White Paper 3

Elevating Stereotactic Body Radiation Therapy with Carbon/PEEK Implants: A Game Changer in Postoperative Radiation Oncology 

This white paper concisely highlights the importance of improved postoperative SBRT for patients with spinal metastases.

Precision with Care: BlackArmor® Carbon/PEEK Optimizes Radiation Therapy for Improved Outcomes
in Spinal Oncology 

The field of spinal oncology is at the forefront of a ground-breaking transformation. This white paper explores the compelling benefits of BlackArmor® Carbon/PEEK implants in conjunction with postoperative radiation therapy. By examining the current landscape of spinal oncology, the challenges it faces, and the immense potential of Carbon/PEEK technology, we aim to shed light on the future of precise, safe, and patient-centric care.

Stereotactic Body Radiation Therapy (SBRT) has emerged as a pivotal tool in the management of spinal oncology cases. SBRT delivers high doses of radiation to small tumor volumes, such as residual tumor cells, reducing the risk of tumor recurrence and improving long-term disease control.1Cao, Y., et al., The impact of local control on widespread progression and survival in oligometastasis-directed SBRT: results from a large international database. Radiother Oncol, 2023: p. 109769.

A randomized international phase II study has demonstrated a 22-month improvement in median overall survival (OS) with SBRT for oligometastatic cancer patients compared to patients who received a standard care such as conventional External Beam Radiation Therapy (cEBRT), with a 25% survival benefit at 5 years.2Palma, D.A., et al., Stereotactic Ablative Radiotherapy for the Comprehensive Treatment of Oligometastatic Cancers: Long-Term Results of the SABR-COMET Phase II Randomized Trial. J Clin Oncol, 2020. 38(25): p. 2830-2838. 

“Having the confidence of delivering the prescribed dose allows us to minimize the safety margins and plan higher dose to the tumor.”
Dr. Steve Braunstein
Radiation Oncologist

Often used metal implants, such as titanium, interfere with imaging and radiation beams, thus limiting the administration of radiation therapy across multiple steps.   

The artifacts created by metal implants obscure critical areas such as the spinal cord and epidural space and lead to uncertainties in radiation planning and administration.3Muller, B.S., et al., The dosimetric impact of stabilizing spinal implants in radiotherapy treatment planning with protons and photons: standard titanium alloy vs. radiolucent carbon-fiber-reinforced PEEK systems. J Appl Clin Med Phys, 2020. 

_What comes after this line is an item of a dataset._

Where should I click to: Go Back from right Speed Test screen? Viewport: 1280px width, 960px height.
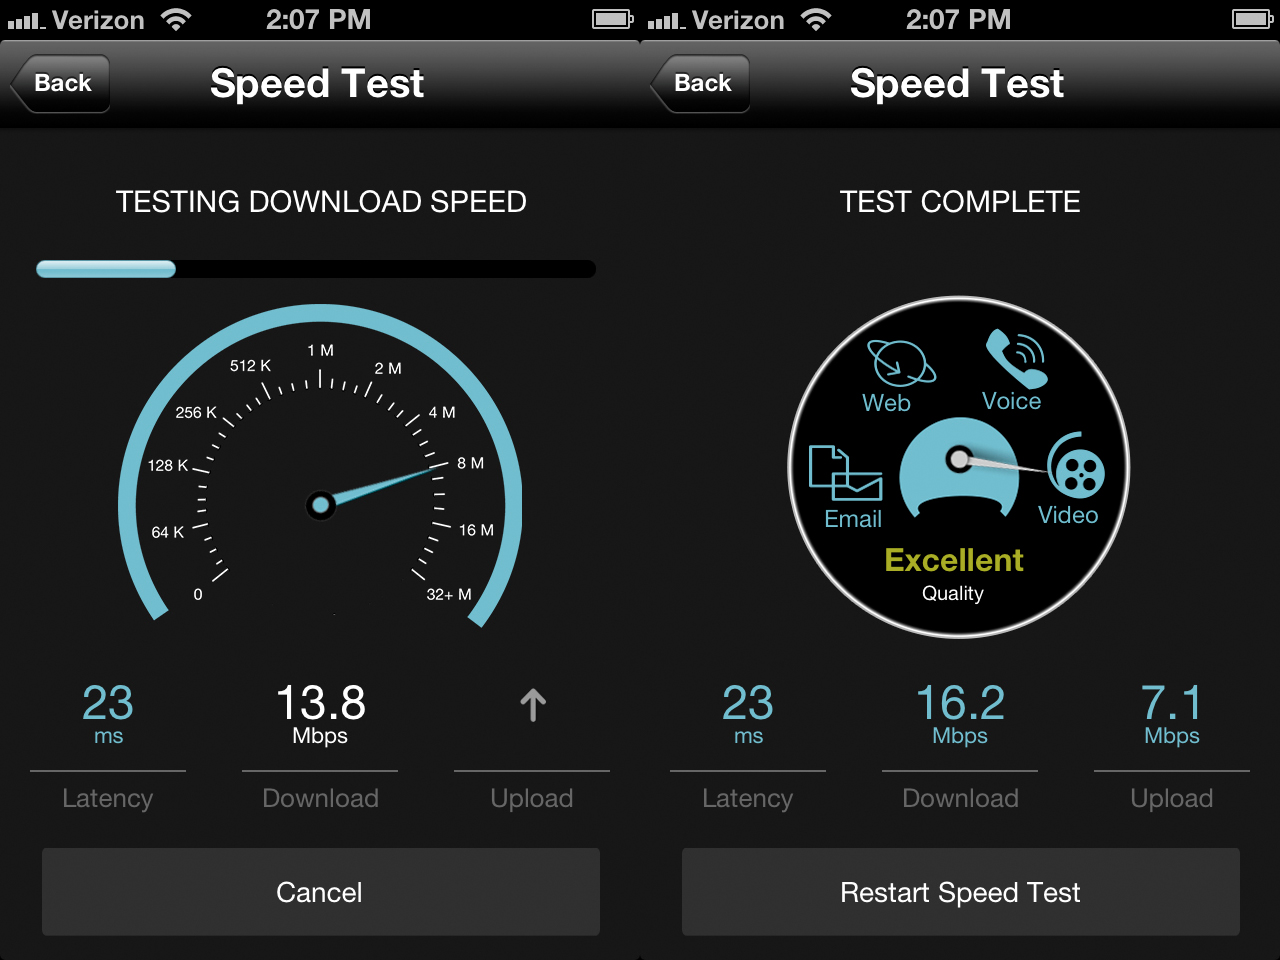(x=700, y=83)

Challenges in delineating the tumor volume and organs at risk are compounded by uncertainties in dose calculations resulting from erroneous information caused by imaging artifacts. The dose coverage region in the epidural space, between the spinal cord and the vertebral body, is at high risk of tumor recurrence after treatment, even without instrumentation.4Chan, M.W., et al., Patterns of epidural progression following postoperative spine stereotactic body radiotherapy: implications for clinical target volume delineation. J Neurosurg Spine, 2016. 24(4): p. 652-9.

The uncertainties associated with metal hardware lead to larger safety margins around the spinal cord and target volume. 

T2-weighted MRI showing the radiation plans for a patient with CFRP (A) and titanium (B) (1)
Axial MRIs showing the radiation plans for a patient with Carbon/PEEK (A) and titanium (B) screws, respectively.
Structure identification on postoperative MRI is facilitated by reduced artifacts with BlackArmor® Carbon/PEEK.
Taken from Almeida et al., 2023.

Radiolucent implants significantly improve imaging quality, enabling radiation oncologists to achieve a more precise delineation of the spinal cord, critical organs at risk, and the tumor volume. This precise delineation is crucial as it allows for the delivery of the maximum safe dose to the tumor, enhancing the likelihood of successful treatment, while minimizing the risk of toxicity to surrounding organs at risk. Such advancements in visualization and tumor delineation are especially beneficial in treating patients with complex tumors or those with radioresistant histology, as it enables dose-escalated treatments. These treatments aim to increase the probability of long-term local control of the tumor, thus potentially improving patient outcomes.   

For physicians, the integration of BlackArmor® Carbon/PEEK implants in the management of spinal oncology marks a paradigm shift in treatment, promising enhanced therapeutic precision and superior patient-centric care.


NOTE: Not all icotec implants have been evaluated for safety in the MR environment.
Some have not been tested for heating or unwanted movement in the MR environment.
The safety of these implants in the MR environment is unknown. Performing an MR exam on
a person who has such a medical device may result in injury. Please consult the respective instructions for use regarding information on the safety and compatibility of the individual icotec implants in the MR environment.